I was listening to John Safran and Father Bob, a podcast of their sunday night radio show. They interviewed a dodgy chap from the US (Kevin MacDonald, prof of psychology at California State University), an evolutionary psychologist who seemed to be advocating more solid racial identity for white people in the US. He talked a bit about ingroups and outgroups, and seemed to assume that people just divide up based on race. He talked particularly about how we favour those who look like us. (btw please don’t associate me with this fellow’s views, yuck)
I’m a bit of a bleeding lefty, hey, but I think we really do favour those who look like us, and I like the evolutionary psych idea that we evolved to do this. But why did we? It’s a bit shit, after all. It’d be good to understand it a bit more. Some thoughts:
– First, we are talking about people we don’t really know when talking ingroup vs outgroup discrimination. We judge people that we know based on experience with them, it seems to override other factors.
– We behave differently toward people (that we don’t know) in our perceived ingroup, vs those in outgroups.
– We define these ingroups via all kinds of unsubtle cues; skin colour, language (+accent!), clothing styles, etc. We prefer those cues that we share.
– I think its about our theory of mind.
– These groups are about establishing trust. Trust is largely about behaviour prediction, trusting someone means thinking they will do what you think they will do
– A random stranger is very hard to get inside the head of. Who knows what their values & beliefs are? So how can you predict their behaviour? So how can you trust them?
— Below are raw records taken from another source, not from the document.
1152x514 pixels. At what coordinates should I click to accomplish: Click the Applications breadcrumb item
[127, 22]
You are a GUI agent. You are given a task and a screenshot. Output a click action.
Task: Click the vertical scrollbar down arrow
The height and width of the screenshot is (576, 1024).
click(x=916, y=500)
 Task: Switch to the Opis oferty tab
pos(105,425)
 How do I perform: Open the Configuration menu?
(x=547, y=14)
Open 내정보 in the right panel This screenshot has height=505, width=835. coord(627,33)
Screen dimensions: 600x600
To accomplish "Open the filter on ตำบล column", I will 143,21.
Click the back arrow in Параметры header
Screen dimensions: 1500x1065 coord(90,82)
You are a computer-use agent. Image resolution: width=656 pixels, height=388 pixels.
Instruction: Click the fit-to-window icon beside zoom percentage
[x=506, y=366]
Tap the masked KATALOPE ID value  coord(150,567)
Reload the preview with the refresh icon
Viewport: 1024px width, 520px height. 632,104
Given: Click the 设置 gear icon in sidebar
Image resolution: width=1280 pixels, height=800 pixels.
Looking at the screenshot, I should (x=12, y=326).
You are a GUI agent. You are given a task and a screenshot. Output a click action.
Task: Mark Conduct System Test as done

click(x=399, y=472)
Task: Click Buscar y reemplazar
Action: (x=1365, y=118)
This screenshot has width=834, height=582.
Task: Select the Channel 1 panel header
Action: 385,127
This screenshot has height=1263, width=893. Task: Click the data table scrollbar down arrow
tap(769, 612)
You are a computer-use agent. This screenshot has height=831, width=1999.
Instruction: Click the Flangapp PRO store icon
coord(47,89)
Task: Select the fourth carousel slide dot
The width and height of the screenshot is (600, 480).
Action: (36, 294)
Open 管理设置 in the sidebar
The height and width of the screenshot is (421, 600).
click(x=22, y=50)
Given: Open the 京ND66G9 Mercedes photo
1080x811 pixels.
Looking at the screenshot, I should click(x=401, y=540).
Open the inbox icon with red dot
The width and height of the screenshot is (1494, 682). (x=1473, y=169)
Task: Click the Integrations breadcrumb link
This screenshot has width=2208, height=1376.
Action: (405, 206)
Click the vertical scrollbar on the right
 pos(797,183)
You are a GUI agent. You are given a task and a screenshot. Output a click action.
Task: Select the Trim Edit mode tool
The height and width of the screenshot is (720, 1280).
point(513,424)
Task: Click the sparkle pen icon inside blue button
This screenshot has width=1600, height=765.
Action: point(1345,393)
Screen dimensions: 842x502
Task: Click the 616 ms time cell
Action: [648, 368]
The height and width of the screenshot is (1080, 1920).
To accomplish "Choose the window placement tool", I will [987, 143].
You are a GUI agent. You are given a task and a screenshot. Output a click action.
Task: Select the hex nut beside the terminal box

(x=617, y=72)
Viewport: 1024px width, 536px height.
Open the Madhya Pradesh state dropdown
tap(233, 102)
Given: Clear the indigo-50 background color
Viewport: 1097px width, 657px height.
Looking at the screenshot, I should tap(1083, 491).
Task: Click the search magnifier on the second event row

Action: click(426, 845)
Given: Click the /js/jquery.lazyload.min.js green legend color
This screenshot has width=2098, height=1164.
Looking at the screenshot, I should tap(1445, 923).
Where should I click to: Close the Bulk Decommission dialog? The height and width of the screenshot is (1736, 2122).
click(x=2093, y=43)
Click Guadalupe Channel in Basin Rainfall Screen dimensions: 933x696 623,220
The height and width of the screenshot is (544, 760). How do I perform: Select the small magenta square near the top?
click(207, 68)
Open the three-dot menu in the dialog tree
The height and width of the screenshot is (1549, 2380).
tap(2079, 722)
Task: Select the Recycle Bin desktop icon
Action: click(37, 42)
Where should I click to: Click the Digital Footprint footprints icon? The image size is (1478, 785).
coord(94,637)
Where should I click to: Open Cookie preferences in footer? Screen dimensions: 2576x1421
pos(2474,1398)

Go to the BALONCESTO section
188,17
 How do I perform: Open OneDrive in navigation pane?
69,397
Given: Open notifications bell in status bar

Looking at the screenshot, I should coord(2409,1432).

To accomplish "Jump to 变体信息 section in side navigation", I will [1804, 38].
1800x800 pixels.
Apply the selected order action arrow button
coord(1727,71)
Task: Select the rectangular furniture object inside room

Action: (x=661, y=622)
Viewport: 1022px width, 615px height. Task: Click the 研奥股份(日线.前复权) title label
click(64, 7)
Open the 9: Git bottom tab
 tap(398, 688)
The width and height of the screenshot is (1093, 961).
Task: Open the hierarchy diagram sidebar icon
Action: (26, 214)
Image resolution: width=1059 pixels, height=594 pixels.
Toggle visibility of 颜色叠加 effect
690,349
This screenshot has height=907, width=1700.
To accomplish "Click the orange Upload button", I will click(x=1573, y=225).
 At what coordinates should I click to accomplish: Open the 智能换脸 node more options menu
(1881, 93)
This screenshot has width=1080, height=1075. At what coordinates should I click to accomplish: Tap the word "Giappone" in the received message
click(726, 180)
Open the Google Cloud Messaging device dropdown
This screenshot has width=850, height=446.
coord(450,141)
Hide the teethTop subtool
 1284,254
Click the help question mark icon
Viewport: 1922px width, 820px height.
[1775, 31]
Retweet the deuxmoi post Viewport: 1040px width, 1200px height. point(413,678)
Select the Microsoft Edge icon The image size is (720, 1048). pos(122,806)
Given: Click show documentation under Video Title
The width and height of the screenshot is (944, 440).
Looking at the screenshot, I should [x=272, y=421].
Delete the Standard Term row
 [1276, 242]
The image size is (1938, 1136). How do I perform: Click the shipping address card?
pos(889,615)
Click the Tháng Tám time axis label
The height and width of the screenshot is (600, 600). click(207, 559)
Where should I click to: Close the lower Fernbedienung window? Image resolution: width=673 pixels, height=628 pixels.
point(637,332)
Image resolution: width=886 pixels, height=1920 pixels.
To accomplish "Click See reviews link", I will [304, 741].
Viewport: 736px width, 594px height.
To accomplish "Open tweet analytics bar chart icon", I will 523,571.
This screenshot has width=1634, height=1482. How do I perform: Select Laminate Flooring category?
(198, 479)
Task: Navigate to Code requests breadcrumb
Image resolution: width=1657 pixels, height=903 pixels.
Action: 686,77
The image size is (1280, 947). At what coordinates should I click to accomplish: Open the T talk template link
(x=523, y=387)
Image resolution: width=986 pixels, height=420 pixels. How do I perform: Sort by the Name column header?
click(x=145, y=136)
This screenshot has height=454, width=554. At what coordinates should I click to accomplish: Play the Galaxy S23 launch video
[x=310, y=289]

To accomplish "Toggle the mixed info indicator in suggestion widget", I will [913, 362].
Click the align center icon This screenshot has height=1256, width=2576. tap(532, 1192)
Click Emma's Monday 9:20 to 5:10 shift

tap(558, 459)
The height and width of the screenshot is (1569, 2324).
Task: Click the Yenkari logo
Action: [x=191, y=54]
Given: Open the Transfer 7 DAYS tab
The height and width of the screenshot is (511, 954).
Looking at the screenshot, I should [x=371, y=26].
– So the default position (for random strangers) is low trust.
– The default position is necessary, but not optimal; you can only have relatively impoverished dealings with others on a low trust basis
– But you can also trust someone a bit more who you don’t know, if you are reasonably assured that they share your values/beliefs/culture. You can make workable hypotheses about their behaviour, based on your knowledge of yourself.
– You can quickly identify shared values/beliefs/culture via the unsubtle cues listed above (skin colour, language, clothing, others?).
– So I think that explains why humans seem to have a universal need for ingroup vs outgroup, even though the actual makeup of those groups, and ways of identifying them, vary so widely. Ingroups are for quickly identifying people who share your mental architecture.
– I think political conservatives have a narrow ingroup (eg: people who speak my language and look racially like me). This means an approach of generally not trusting people, only the few that match the ingroup definition. Discrimination against other people isn’t seen as all that bad (they are outgroupers after all). Also as the unsubtle cue rules only apply to people you don’t know, you can see conservative types making general negative statements about certain outgroups, while also being very personally friendly to those in that outgroup whom they actually know.
– I think political liberals try to have a very broad ingroup (and try to include everyone). That means an approach generally trusting of people, and an aversion to discriminating against people (as those discriminated against are in the ingroup and need protection). I think an all-inclusive ingroup has the unfortunate side effect of scaling poorly, meaning people can either give too much of themselves, or that they make generally positive statements about everyone, but then maybe show less generosity personally to people.